Lexus UX 250h: o luxo quase perfeito

A Lexus entra no segmento crossover compacto com vontade de marcar pela diferença. E tem argumentos para isso.

Texto e Fotos de Fernando Marques

O UX 250h é o primeiro crossover compacto da marca, que já tinha disponíveis no seu catálogo os suv NX e RX. Seguindo a tendência, mas querendo oferecer ao mesmo tempo uma proposta diferente, o modelo só está disponível no nosso mercado com uma motorização: híbrido não plug-in que contempla um motor com quatro cilindros a gasolina de 2.0L e dois motores elétricos, disponibilizando um total de 184cv na versão E-Four de quatro rodas motrizes.

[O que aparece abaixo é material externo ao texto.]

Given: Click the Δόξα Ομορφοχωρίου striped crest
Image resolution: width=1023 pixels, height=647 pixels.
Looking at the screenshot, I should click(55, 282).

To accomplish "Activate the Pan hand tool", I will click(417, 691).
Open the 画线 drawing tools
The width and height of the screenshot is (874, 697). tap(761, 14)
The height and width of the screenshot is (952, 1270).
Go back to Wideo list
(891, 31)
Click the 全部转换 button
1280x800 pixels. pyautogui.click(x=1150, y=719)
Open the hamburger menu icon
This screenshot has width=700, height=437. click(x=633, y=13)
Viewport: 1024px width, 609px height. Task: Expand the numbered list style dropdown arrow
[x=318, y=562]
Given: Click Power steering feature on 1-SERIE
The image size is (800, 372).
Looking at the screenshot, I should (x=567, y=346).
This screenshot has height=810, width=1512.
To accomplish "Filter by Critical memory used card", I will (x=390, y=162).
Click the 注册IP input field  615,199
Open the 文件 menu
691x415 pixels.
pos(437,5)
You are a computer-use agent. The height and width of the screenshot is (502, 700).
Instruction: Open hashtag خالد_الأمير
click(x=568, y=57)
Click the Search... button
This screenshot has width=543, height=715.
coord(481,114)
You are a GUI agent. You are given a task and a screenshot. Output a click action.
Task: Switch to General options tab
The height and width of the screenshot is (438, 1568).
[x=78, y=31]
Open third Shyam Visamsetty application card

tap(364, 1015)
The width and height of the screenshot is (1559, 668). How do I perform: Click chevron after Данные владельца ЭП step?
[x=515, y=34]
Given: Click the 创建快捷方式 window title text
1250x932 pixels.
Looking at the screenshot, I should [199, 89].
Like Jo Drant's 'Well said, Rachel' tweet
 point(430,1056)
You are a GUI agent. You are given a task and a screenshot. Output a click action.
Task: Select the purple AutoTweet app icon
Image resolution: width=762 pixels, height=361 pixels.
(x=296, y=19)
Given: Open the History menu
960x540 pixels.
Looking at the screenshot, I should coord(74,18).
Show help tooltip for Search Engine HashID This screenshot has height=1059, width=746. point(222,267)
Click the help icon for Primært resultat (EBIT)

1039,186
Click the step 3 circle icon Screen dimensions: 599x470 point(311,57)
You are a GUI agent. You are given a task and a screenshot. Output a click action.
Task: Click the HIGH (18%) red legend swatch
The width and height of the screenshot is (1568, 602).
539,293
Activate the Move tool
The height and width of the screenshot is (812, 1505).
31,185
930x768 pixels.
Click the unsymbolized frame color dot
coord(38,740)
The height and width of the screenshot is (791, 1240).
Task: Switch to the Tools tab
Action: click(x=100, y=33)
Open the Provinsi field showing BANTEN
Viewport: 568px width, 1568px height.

Para este modelo, a Lexus recorreu a uma caixa de velocidades CVT, com o seu comportamento peculiar (semelhante ao de uma scooter), ao contrário de uma caixa automática de dupla embraiagem, não sentimos as mudanças a entrarem. Temos apenas uma aceleração contínua, em que a rotação máxima do motor se sente muito cedo e torna-se algo incómoda, até nos habituarmos a dosear o acelerador para contornar a situação. Ultrapassada esta questão, conseguimos circular silenciosamente em modo elétrico até aos 115 km/h.

O UX 250h

É desta forma que podemos apreciar todo o esforço investido nos excelentes acabamentos, onde a marca vai buscar inspiração ao princípio da hospitalidade japonesa “Omotenashi”, em que o bem-estar dos convidados ou, neste caso, do condutor e ocupantes é a única preocupação.

Para atingir esta abordagem holística, a marca conta com a experiência e a sensibilidade dos seus colaboradores muito especiais: os mestres artesãos “Takumi”, que só atingem este estatuto ao fim de, pelo menos, 25 anos na fábrica da Lexus. Dos cerca de 7 700 trabalhadores da fábrica de Myata, no Japão, apenas 19 são “Takumi”. A obsessão com a excelência e a perfeição é tal que cada Takumi se dedica a uma área específica do automóvel e o responsável pelo motor usa, por exemplo, um estetoscópio para detetar vibrações parasitas e assim as eliminar.

Interior do UX 250h

O resultado é percetível desde o simples fechar das portas, passando pela insonorização no interior; da perfeição das costuras em tudo onde é usada pele, ao toque nos materiais escolhidos. Infelizmente, nem tudo é perfeito nesta experiência sensorial.

O design exterior é, sem dúvida, distinto com a grelha frontal (que já tínhamos visto na nave espacial que a Lexus concebeu para o filme “Valerian e a Cidade dos Mil Planetas”, de Luc Besson)

Há soluções que temos alguma dificuldade em perceber porque foram escolhidas como é o caso do trackpad, interface para interagir com o sistema de info-entretenimento, cuja habituação é difícil e a utilização pouco intuitiva. Depois temos ainda imensos comandos manuais, numa altura em que a tendência é substituí-los por sistemas de comando por voz, como o da Google, Apple ou o da Amazon, é pena não o vermos também integrado no UX.

Voltando às coisas boas, à semelhança do que se passa no segmento premium, o sistema de som não foi descurado e o UX vem muito bem servido com a marca de alta-fidelidade Mark Levinson a encarregar-se do audio a bordo.

O design exterior é, sem dúvida, distinto com a grelha frontal (que já tínhamos visto na nave espacial que a Lexus concebeu para o filme “Valerian e a Cidade dos Mil Planetas”, de Luc Besson) sobredimensionada, a seguir a linha do resto da gama, e já agora também da concorrência, passando pelos espelhos que prolongam a assinatura dos faróis. Na traseira, os farolins assumem a forma de estabilizadores laterais para reduzirem a turbulência e aumentarem a estabilidade em curva. São ligados por uma barra com 120 LED, que diz a marca: “simula o nascer do sol no horizonte”.